EXTRACTED ENTRIES
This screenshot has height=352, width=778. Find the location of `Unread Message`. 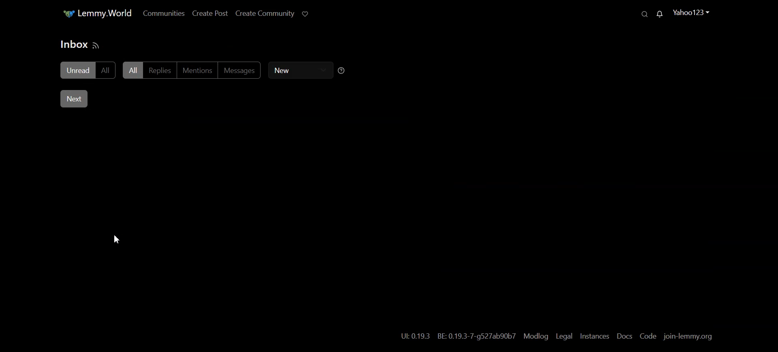

Unread Message is located at coordinates (660, 14).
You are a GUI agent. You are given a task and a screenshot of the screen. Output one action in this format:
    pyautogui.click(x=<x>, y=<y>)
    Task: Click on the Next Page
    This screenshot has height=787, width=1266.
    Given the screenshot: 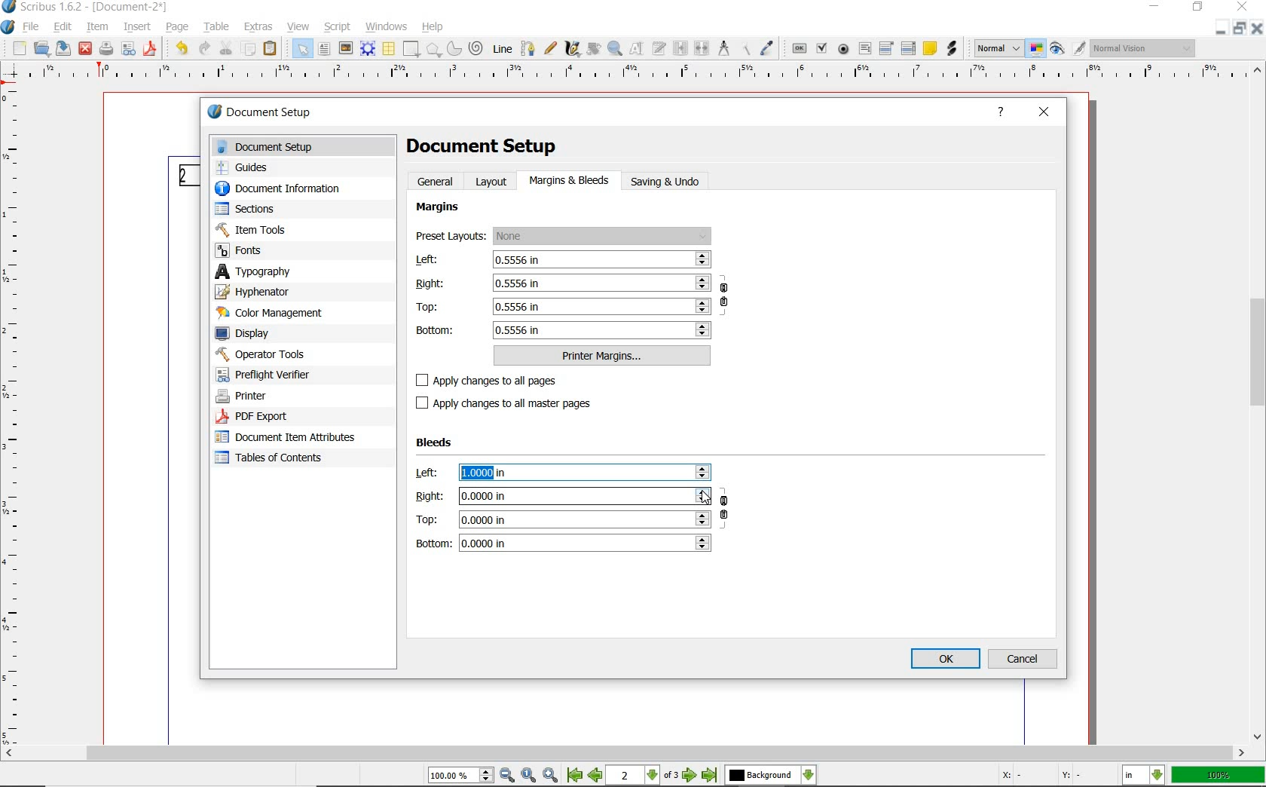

PROBLEM DESCRIPTION
Copy out word for word the part of the records that opens with the line containing "You are a GUI" and runs through the end of the records, leaving the pictures out of your answer.

ANSWER FOR THIS EXERCISE
You are a GUI agent. You are given a task and a screenshot of the screen. Output one action in this format:
    pyautogui.click(x=<x>, y=<y>)
    Task: Click on the Next Page
    This screenshot has height=787, width=1266.
    Given the screenshot: 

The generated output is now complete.